• What you are asked to do:
Beginning with the line that holds "[button] (483, 1288)" and ending with the last line of the entries below, copy every line exactly and nothing else, with the pictures left out.

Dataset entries
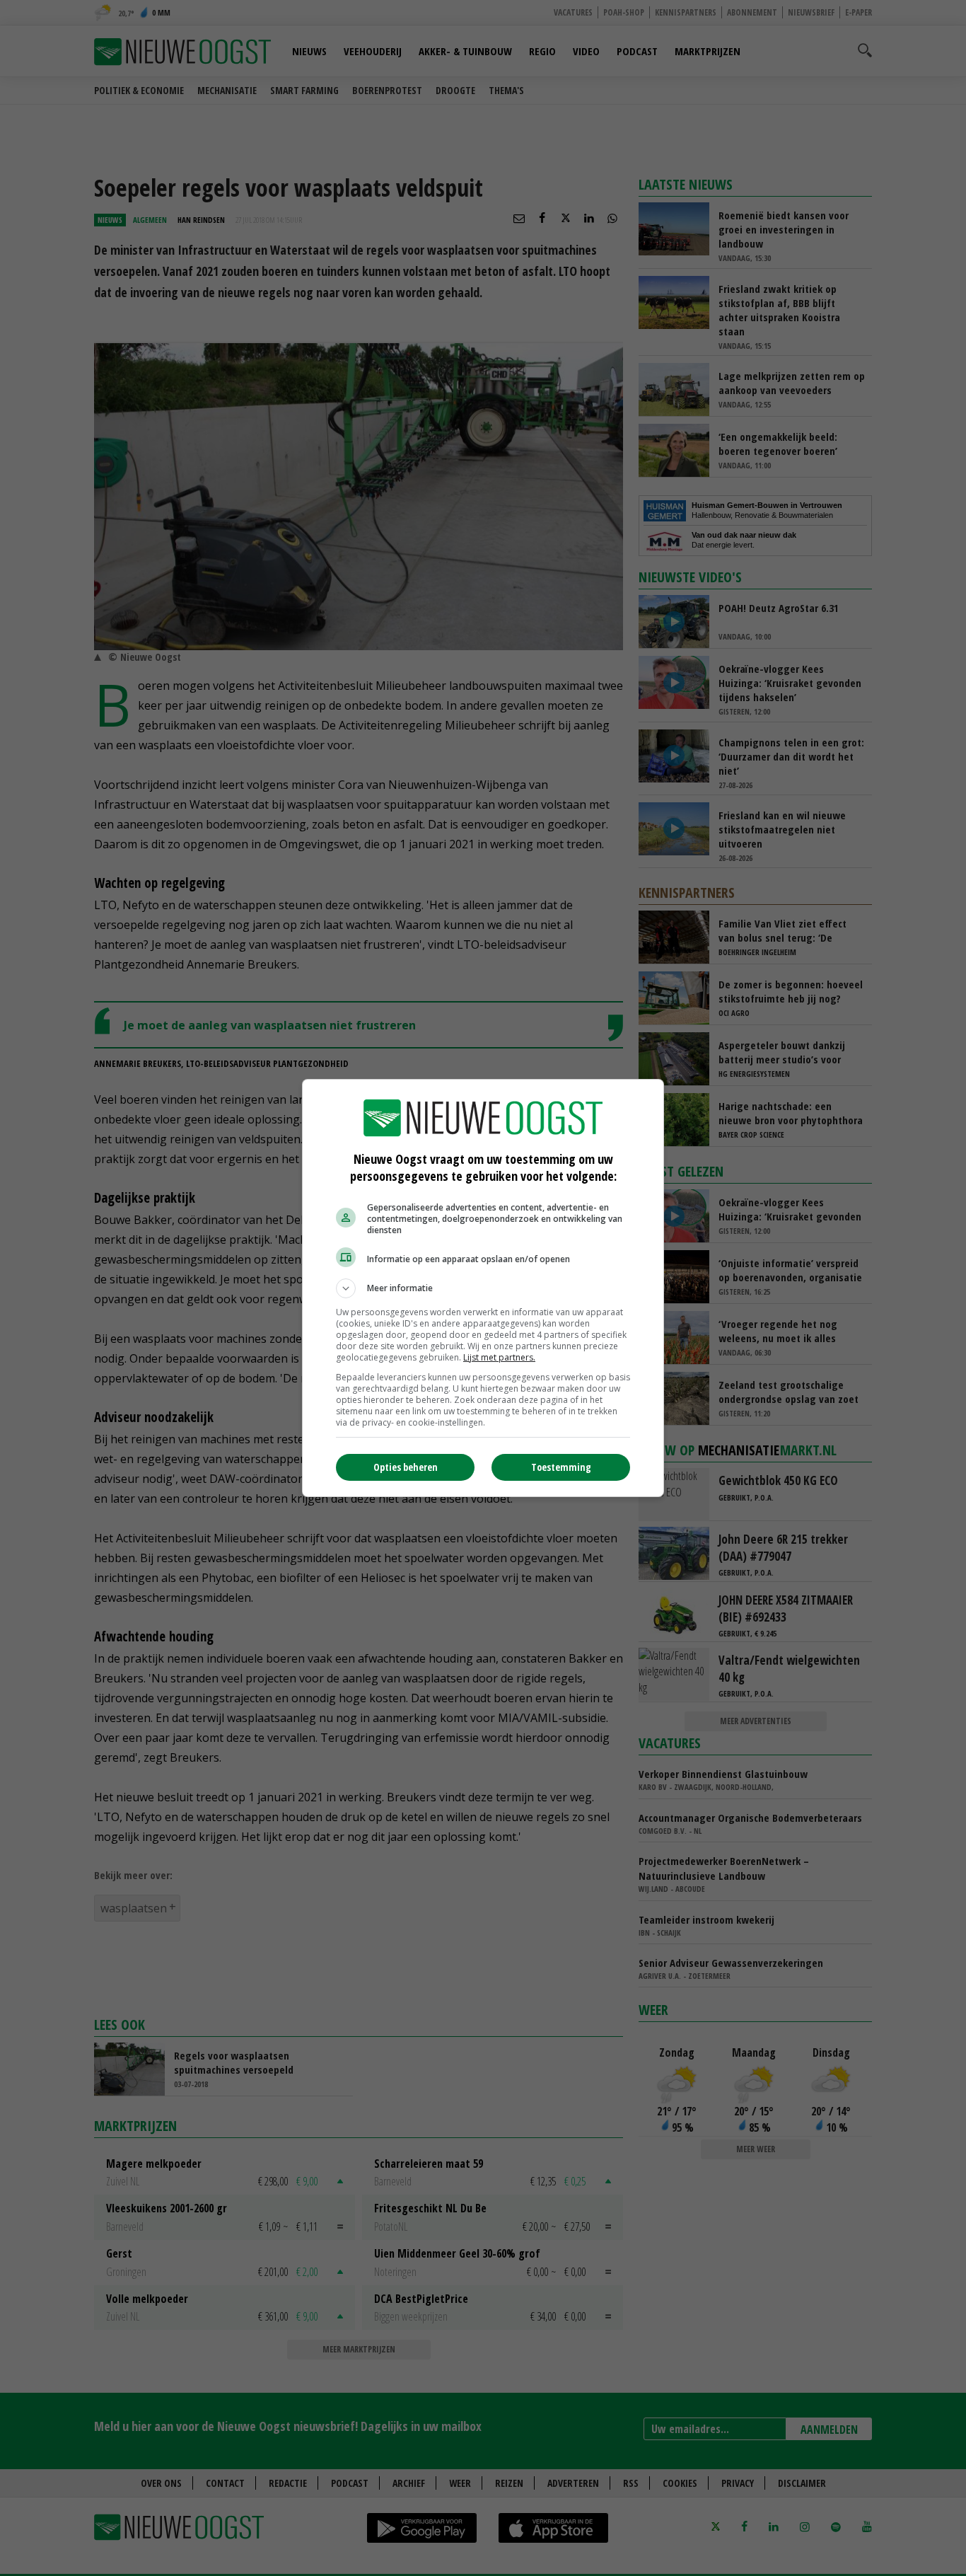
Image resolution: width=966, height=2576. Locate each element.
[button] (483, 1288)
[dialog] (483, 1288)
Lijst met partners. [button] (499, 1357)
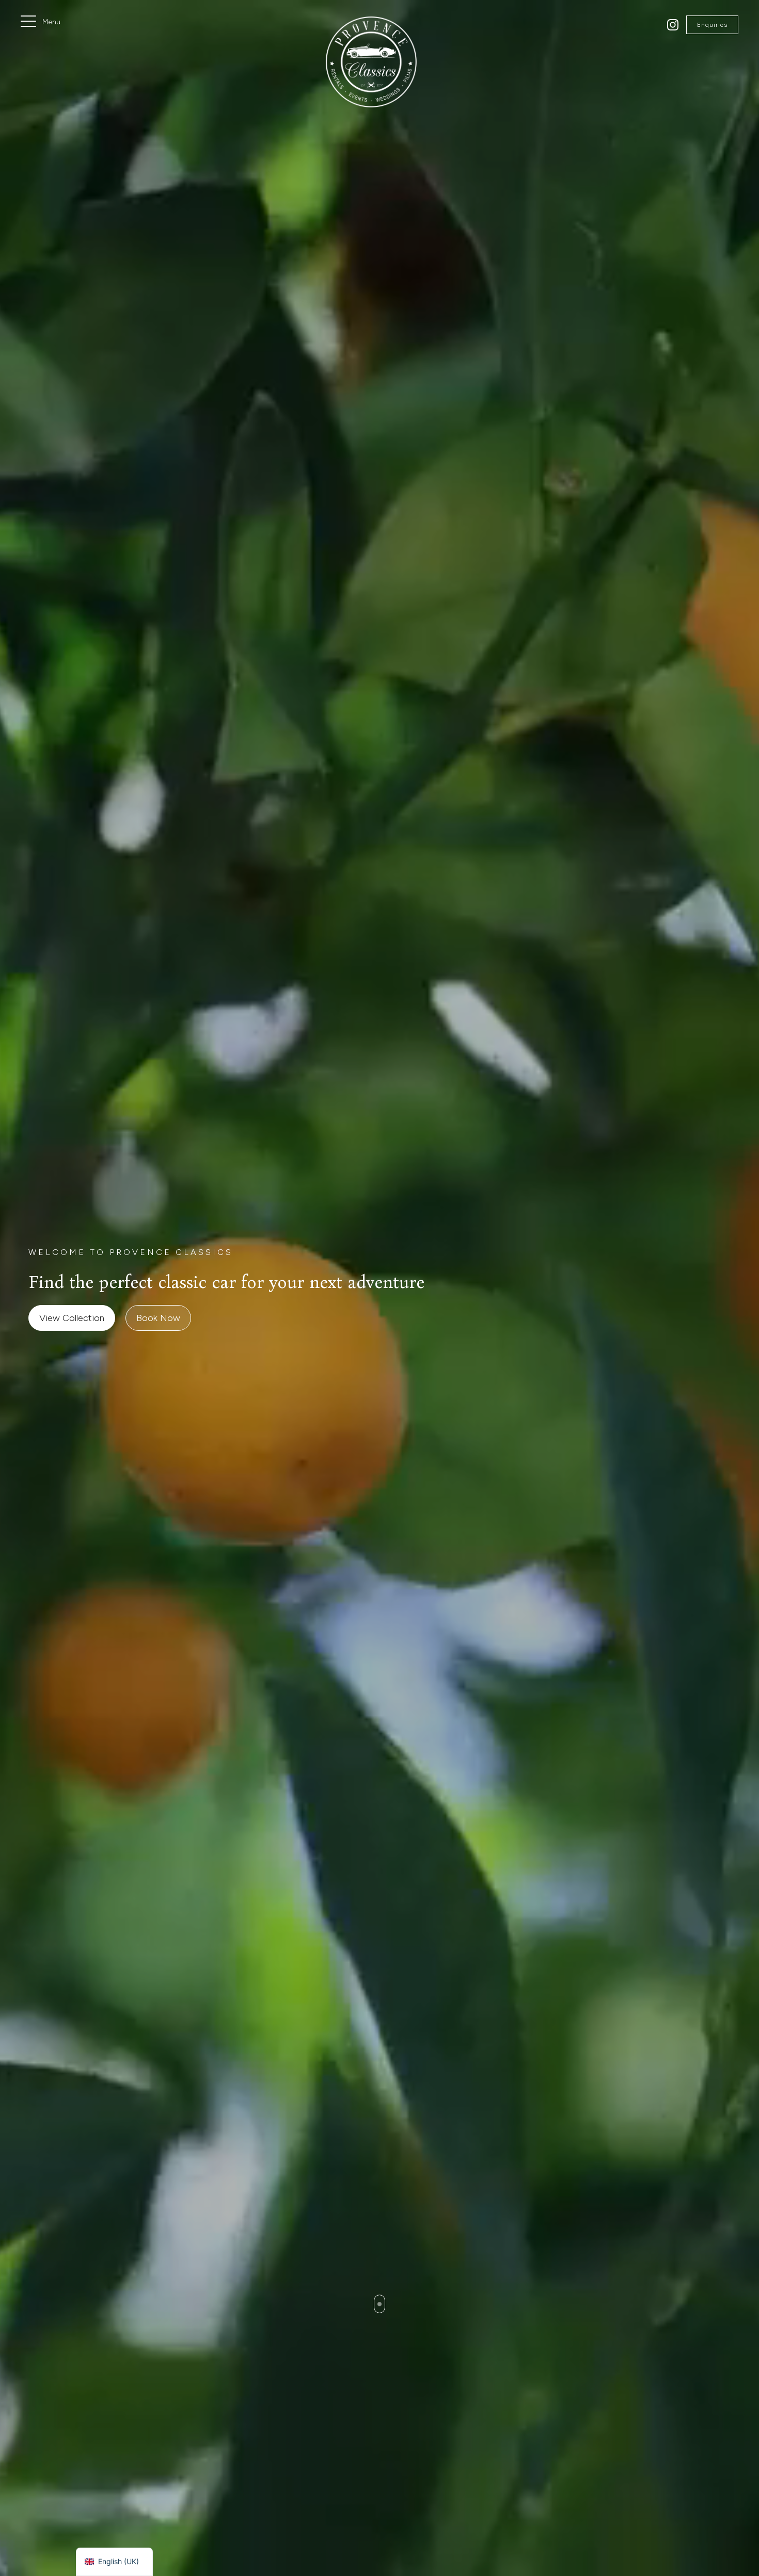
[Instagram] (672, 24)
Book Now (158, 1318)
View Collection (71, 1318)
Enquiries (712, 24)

• Exercise output:
[button] (483, 1288)
[dialog] (483, 1288)
Lijst met partners. [button] (499, 1357)
[Instagram] (672, 24)
Book Now (158, 1318)
View Collection (71, 1318)
Enquiries (712, 24)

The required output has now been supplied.